Persistency: The persistency rate for a group of policies is defined as the ratio of the number of policies that continue coverage on a premium-due date to the number of policies that were in force as of the preceding due-date. Thus, if out of 100 policies, 75 policies are in force on the fist policy anniversary, the first-year annual persistency rate is 75 percent. The persistency rate usually improves with policy duration, and for some types of coverage the annual persistency rate will be 95 percent or higher after the fifth policy year. Naturally, other factors affect persistency rates. In general, persistency rates usually are higher at the older issue ages and better for the less hazardous occupations. Persistency usually is better in connection with major medical expense and disability income coverage than on basic hospital expense coverage. Persistency is important in health insurance rating for two reasons. First, expenses are higher during the first year than in subsequent years because of the typically higher first year commission rate. Also, claim rates under health insurance tend to increase as the age of the insured increases. In view of these factors, which vary by age at issue and policy duration, the premium-rate level will depend on the rate of lapse.

Interest: When a level premium is used, the insurer will have, after the first few policy years, an accumulation of funds arising from the excess of premium income over the amounts paid for claims and expenses. As in level premium life insurance, the funds accumulated during the early policy years will be needed in the later policy years, when the premium income is not sufficient to pay claims and expenses. In computing premium rates, therefore it is necessary to assume a suitable interest rate to reflect the investment earnings on these accumulations. Interest rates are of less significance in the calculation of medical expense premiums than in calculating life insurance premiums. The ratio of claims to premiums under health insurance during the early policy years is substantially greater than under level premium life insurance. Accordingly, more of the premium is used for claim payments soon after it is received by the insurance company, and it is, therefore not available for investment, as is the case of level premium life insurance. It is important to consider interest in measuring the average claim cost under long term disability income and long term care coverage. The value of the disability annuity can be significantly reduced because of the interest discount.

Profit and Contingency Margins: As with life insurance premium rates, it is necessary to introduce a margin for contingencies and profit into the premium-rate calculation.

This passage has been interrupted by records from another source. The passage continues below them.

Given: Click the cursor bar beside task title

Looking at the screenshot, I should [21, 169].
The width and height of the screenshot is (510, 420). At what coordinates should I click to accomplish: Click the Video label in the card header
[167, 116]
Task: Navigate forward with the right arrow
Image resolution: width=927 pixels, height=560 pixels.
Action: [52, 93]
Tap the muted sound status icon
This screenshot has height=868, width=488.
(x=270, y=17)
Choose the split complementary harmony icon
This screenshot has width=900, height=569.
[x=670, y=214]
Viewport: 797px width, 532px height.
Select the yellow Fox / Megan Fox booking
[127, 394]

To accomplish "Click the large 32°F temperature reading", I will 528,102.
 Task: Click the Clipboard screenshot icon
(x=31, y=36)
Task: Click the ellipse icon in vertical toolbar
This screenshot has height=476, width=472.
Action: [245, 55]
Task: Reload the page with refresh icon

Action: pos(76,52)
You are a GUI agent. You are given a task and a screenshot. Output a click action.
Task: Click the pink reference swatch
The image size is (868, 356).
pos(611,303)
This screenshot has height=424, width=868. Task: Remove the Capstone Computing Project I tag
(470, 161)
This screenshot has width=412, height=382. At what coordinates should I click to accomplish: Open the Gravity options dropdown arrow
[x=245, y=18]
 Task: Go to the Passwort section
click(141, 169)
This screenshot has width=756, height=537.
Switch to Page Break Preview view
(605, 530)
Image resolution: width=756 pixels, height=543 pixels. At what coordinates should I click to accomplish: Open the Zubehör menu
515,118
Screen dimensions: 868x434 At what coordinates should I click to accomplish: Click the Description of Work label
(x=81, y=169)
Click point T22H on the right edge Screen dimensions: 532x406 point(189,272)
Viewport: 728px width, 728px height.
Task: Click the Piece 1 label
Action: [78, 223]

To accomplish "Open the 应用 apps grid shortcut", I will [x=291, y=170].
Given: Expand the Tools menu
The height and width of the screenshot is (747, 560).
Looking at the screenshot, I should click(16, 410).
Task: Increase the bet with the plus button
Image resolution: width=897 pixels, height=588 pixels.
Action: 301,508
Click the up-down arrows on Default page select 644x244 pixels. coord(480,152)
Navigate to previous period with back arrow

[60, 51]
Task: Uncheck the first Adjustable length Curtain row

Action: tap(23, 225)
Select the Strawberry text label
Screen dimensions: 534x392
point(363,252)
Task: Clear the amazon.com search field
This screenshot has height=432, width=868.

One method of doing so is to calculate a premium on the basis of most probable assumptions and then increase the premium by a percentage to provide some margin for contingencies and profit. Another method is to introduce conservative morbidity, expense, persistency, and interest assumptions and determine a premium on that basis. Still another would be to develop a gross premium that is consistent with a specific minimum required internal rate of return.